Controlled aggregation of primary human pancreatic islet cells leads to glucose-responsive pseudoislets comparable to native islets.

Clinical islet transplantation is a promising treatment for patients with type 1 diabetes. However, pancreatic islets vary in size and shape affecting their survival and function after transplantation because of mass transport limitations. To reduce diffusion restrictions and improve islet cell survival, the generation of islets with optimal dimensions by dispersion followed by reassembly of islet cells, can help limit the length of diffusion pathways.
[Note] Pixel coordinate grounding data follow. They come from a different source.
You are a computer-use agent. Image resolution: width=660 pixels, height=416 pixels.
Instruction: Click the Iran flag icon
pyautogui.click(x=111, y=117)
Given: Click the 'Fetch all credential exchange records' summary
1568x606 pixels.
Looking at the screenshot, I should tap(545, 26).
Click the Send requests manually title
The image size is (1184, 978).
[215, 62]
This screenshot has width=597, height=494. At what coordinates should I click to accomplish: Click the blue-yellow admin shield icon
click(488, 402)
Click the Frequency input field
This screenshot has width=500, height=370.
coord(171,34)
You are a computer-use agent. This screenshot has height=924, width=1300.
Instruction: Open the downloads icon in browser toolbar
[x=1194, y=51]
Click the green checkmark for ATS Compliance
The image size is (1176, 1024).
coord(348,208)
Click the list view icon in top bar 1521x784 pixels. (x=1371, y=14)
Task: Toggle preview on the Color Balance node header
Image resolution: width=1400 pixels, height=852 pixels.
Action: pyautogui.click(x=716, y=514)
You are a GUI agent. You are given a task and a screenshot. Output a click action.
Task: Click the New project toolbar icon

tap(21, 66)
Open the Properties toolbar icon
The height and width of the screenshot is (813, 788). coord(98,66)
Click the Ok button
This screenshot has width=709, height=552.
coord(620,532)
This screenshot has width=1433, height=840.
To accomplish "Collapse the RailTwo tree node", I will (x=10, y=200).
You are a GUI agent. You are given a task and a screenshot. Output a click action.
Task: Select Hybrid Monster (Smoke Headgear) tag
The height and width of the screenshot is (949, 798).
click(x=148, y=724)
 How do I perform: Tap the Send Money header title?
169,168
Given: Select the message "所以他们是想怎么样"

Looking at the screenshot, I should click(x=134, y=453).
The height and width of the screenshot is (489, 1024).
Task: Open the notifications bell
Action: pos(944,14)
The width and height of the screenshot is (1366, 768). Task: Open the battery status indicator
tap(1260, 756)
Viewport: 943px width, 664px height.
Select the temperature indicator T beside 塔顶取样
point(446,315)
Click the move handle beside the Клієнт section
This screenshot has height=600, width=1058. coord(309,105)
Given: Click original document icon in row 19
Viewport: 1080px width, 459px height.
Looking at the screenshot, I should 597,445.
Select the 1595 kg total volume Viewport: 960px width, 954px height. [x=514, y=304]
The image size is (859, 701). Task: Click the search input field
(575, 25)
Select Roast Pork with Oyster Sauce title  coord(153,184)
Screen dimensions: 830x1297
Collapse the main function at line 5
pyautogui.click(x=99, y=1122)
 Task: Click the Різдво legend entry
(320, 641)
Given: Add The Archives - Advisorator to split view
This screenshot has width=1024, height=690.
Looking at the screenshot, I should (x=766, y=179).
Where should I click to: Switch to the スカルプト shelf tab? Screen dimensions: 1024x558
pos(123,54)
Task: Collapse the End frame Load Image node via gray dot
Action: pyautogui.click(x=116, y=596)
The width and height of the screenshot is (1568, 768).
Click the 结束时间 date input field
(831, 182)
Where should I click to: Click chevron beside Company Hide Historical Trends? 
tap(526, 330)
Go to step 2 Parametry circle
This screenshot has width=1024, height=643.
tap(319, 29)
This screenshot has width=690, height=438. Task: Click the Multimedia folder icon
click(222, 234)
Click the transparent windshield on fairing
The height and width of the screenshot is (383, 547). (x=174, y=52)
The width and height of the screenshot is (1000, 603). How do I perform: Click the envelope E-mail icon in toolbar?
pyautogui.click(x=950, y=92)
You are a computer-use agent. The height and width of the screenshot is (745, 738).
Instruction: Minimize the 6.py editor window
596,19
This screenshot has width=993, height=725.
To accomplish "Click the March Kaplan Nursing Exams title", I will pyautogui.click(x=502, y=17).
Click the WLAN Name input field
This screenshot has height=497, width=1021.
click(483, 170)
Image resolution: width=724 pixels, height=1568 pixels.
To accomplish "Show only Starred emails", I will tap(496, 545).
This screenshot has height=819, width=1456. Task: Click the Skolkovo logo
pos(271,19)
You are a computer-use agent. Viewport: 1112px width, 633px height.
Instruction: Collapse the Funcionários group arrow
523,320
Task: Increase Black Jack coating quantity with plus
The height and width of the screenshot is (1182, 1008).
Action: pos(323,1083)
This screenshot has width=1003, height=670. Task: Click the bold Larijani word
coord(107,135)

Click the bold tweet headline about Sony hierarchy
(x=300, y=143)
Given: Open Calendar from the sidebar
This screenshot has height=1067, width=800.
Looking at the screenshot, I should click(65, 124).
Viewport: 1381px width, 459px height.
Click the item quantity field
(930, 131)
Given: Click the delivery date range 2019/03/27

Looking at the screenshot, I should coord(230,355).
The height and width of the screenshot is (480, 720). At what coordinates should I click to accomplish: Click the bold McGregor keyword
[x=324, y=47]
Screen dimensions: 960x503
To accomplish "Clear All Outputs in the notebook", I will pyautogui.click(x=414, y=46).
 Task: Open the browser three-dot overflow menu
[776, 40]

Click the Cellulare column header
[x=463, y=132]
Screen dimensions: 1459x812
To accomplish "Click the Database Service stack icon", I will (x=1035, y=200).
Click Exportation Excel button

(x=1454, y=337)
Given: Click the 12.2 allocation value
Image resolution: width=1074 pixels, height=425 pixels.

This study describes a microwell platform that supports the controlled and reproducible production of three-dimensional pancreatic cell clusters of human donor islets. We observed that primary human islet cell aggregates with a diameter of 100-150 μm consisting of about 1000 cells best resembled intact pancreatic islets as they showed low apoptotic cell death (<2%), comparable glucose-responsiveness and increasing PDX1, MAFA and INSULIN gene expression with increasing aggregate size. The re-associated human islet cells showed an a-typical core shell configuration with beta cells predominantly on the outside unlike human islets, which became more randomized after implantation similar to native human islets. After transplantation of these islet cell aggregates under the kidney capsule of immunodeficient mice, human C-peptide was detected in the serum indicating that beta cells retained their endocrine function similar to human islets. The agarose microwell platform was shown to be an easy and very reproducible method to aggregate pancreatic islet cells with high accuracy providing a reliable tool to study cell-cell interactions between insuloma and/or primary islet cells.